Over the years I have learned something very simple about staying strong: the exercises that help you the most are usually not complicated. In fact, many of the best ones are the easiest to do and require no equipment at all.
One of those exercises is the basic leg lift.
I still do leg lifts because they help strengthen the abdominal muscles, and strong abdominal muscles become more important the older you get. This isn’t just about looking good. Of course, if you take pride in your appearance, that’s perfectly fine. Taking care of yourself physically often helps you feel better mentally too.
But the real reason I recommend keeping your abdominal muscles strong is practical. A strong core helps support your body and may help reduce physical problems that can develop as we age, including weakness in the abdominal wall.
A Simple Exercise Almost Anyone Can Do
One thing I like about leg lifts is how simple they are. You don’t need a gym membership. You don’t need special equipment. All you need is a little floor space and a few minutes of consistency.
Here’s how I do them:
- Lie flat on your back
- Keep your legs straight
- Slowly raise your legs to about a 45-degree angle
- Slowly lower them back down
- Stop lowering when you feel your abdominal muscles engage
- Rest briefly
- Repeat
The important thing is not speed. Slow and controlled movement is what makes the muscles work. I always remind people that rushing through exercises usually reduces their benefit.

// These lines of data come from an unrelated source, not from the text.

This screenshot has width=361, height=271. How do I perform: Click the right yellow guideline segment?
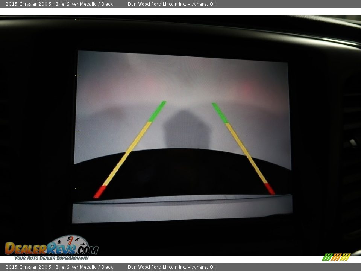[x=246, y=152]
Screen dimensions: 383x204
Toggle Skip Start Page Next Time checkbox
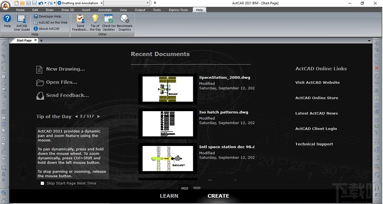[42, 183]
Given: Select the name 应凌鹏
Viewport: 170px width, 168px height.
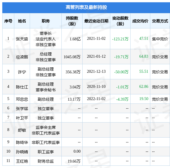Looking at the screenshot, I should (x=22, y=57).
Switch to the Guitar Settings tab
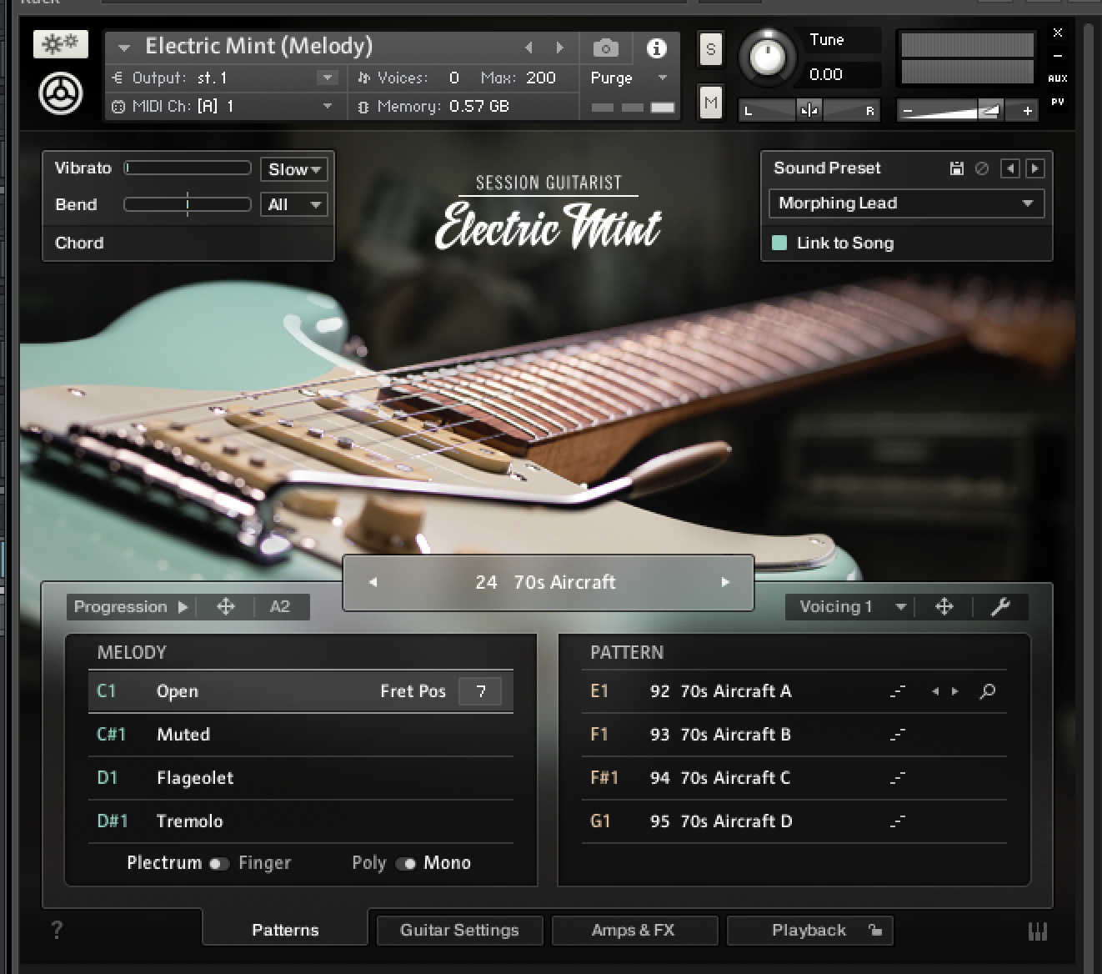 pyautogui.click(x=459, y=930)
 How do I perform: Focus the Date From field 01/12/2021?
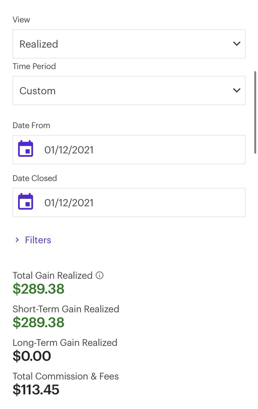pos(129,150)
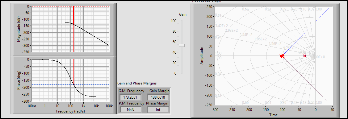
Task: Click the Phase Margin Inf field
Action: coord(158,109)
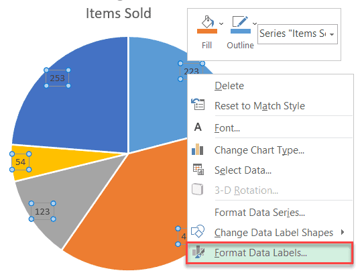This screenshot has height=279, width=360.
Task: Open the Fill dropdown arrow
Action: [x=221, y=23]
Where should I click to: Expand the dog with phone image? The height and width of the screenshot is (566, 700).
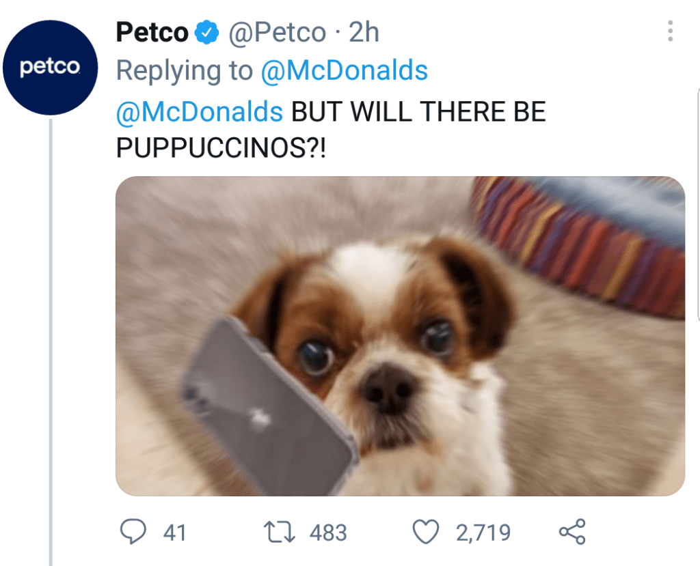pos(400,336)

Consistency Matters More Than Intensity
You don’t have to spend a long time doing this exercise. About 10 minutes is plenty.
If you enjoy doing them daily, that’s fine. But even doing leg lifts two or three times a week can help you maintain abdominal strength. The real secret is consistency over time, not how hard you push on any single day.
At my age, I’ve seen many people start exercise programs with great enthusiasm only to quit because they tried to do too much too fast. It is much better to do a reasonable amount that you can continue for years.
“The best exercise plan is the one you will still be doing five years from now.”
Exercise Your Mind While You Exercise Your Body
I also like to combine physical exercise with what I call mental exercise. Sometimes when I do leg lifts, I listen to classical music. Besides being enjoyable, it gives my mind something to focus on.
There is some research suggesting that staying mentally engaged as we age may help support cognitive health. But the most important thing is simply keeping your brain active in ways you enjoy.
If classical music isn’t your preference, that’s perfectly fine. You could listen to audiobooks, educational talks, or even practice what I call mental exercising by counting your repetitions backward. The goal is simply to keep your mind working while your body is working.
Practical Tips to Get Started
If you decide to try leg lifts, here are a few simple suggestions:
- Start slowly and don’t strain
- Focus on controlled movement
- Rest between repetitions
- Be consistent rather than intense
- Stop if something causes pain rather than normal muscle effort
Small Habits Add Up Over Time
At 90 years old, I can tell you that strength doesn’t come from doing one big thing. It comes from doing small things regularly over a very long period of time.
Leg lifts are just one small habit. But small habits, done faithfully, often produce the biggest results over the years.
If you take nothing else from this, remember this simple advice: you don’t have to do everything, but you should do something. And once you start, try to keep going.
A Final Thought
Taking care of your body is really about taking care of your future self. The small effort you make today is a gift to the person you will be 10, 20, or even 40 years from now.
Start simple. Stay consistent. And don’t underestimate what small daily disciplines can do over a lifetime.